New Lazarus Spear Phishing Attack Uses a LinkedIn Job Posting as Its Front

What better way to gain complete control over a crypto organization’s network than to target their sysadmin with a Job Posting and then spear phish them?

It’s a brilliant and elegant attack. The Lazarus group, formerly responsible for WannaCry, is jumping on the cryptocurrency-as-the-target bandwagon. We’ve seen prominent twitter accounts being hacked with crypto as the endgame, as well as recent vishing attacks on financial organizations to eventually gain access to high net worth customers’ cryptocurrency accounts.

According to security researchers at F-Secure, in this latest attack from Lazarus, a legitimate LinkedIn ad is posted looking for a sysadmin for a blockchain technology company. The ad targets current sysadmins at cryptocurrency orgs. Once a candidate sysadmin engages via the ad, they are sent a Word document as part of the process, complete with the claim that the document is protected under GDPR and requires macros to be enabled.
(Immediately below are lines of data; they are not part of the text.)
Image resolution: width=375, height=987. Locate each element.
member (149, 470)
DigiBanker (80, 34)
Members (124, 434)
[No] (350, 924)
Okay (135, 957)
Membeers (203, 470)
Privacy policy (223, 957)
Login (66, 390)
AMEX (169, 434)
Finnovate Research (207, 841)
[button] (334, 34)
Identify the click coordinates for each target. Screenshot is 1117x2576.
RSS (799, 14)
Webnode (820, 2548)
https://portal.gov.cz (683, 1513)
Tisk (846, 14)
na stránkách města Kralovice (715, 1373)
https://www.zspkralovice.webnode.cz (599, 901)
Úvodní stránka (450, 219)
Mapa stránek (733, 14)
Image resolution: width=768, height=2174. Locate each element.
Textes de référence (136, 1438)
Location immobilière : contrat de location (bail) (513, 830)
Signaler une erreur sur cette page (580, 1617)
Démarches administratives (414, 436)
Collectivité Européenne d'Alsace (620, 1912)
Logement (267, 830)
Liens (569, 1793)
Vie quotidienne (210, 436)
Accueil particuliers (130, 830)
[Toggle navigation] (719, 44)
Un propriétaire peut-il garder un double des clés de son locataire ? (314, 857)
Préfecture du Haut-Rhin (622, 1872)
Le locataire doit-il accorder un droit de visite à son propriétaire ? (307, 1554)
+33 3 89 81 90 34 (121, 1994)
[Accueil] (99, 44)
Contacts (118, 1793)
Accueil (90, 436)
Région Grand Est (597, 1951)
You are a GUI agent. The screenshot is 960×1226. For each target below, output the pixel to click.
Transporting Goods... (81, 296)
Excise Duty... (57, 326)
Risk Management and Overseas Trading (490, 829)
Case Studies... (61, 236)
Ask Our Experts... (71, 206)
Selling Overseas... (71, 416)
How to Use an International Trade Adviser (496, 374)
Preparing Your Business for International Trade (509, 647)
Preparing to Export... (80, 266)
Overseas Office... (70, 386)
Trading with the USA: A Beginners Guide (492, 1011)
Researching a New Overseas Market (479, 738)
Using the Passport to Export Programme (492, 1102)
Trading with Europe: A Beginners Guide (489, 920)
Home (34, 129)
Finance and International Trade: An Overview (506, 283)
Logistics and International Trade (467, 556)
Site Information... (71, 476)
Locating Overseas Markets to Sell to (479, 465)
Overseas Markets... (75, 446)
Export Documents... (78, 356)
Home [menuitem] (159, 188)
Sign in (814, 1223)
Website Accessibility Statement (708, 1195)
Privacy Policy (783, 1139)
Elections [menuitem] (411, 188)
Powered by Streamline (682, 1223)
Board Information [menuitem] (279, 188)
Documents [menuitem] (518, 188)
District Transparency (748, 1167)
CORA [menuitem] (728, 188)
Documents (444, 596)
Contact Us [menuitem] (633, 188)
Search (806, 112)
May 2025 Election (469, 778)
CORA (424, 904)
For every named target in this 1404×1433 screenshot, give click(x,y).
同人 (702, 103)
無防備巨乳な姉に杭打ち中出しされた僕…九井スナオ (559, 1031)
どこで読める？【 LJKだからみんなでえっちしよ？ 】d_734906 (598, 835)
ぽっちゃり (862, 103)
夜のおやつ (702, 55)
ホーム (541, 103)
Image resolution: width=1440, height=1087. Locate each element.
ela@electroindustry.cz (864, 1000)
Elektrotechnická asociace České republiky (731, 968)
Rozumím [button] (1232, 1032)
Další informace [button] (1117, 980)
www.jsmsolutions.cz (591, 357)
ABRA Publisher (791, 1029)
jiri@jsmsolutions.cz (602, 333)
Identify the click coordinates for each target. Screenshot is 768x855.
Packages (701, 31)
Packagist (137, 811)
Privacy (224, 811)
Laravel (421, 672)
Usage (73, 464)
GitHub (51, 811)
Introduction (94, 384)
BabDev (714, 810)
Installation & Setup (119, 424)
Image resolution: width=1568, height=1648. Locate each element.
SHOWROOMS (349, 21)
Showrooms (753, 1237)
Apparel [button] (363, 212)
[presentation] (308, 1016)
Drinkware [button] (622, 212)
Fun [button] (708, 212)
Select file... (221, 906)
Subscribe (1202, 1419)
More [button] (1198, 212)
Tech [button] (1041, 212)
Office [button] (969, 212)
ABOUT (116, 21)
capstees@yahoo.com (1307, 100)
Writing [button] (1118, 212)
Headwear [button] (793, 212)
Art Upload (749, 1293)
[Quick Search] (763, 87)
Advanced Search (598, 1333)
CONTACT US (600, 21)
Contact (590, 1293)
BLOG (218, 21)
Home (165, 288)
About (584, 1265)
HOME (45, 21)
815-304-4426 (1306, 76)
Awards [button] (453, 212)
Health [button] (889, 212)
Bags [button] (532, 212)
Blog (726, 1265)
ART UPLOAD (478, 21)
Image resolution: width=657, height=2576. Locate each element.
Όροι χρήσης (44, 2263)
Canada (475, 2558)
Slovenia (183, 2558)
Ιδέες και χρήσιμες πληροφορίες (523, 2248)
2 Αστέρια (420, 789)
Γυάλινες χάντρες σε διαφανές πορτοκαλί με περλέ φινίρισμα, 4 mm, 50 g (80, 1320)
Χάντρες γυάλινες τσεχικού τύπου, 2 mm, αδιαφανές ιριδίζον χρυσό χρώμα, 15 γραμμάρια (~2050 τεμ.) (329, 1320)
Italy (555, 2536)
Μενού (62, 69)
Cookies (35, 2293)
Once enabled, a series of malicious actions occur including the conducting of system checks and downloading system-specific malware payloads. Credential harvesting, deletion of security log entries, and lateral movement are all part of the attack.

Despite the sophistication of the attack, there is one common, non-technical element that determines whether this campaign works or not – the human.

The success or failure of this attack rests solely with the sysadmin; if they don’t fall for the macro enabling and realize this is probably a scam, the whole thing falls apart.

This is why I recommend that everyone – from the mailroom to the boardroom step through new-school security awareness training and educate employees on common tactics that are not just used, but often required as part of a phishing attack.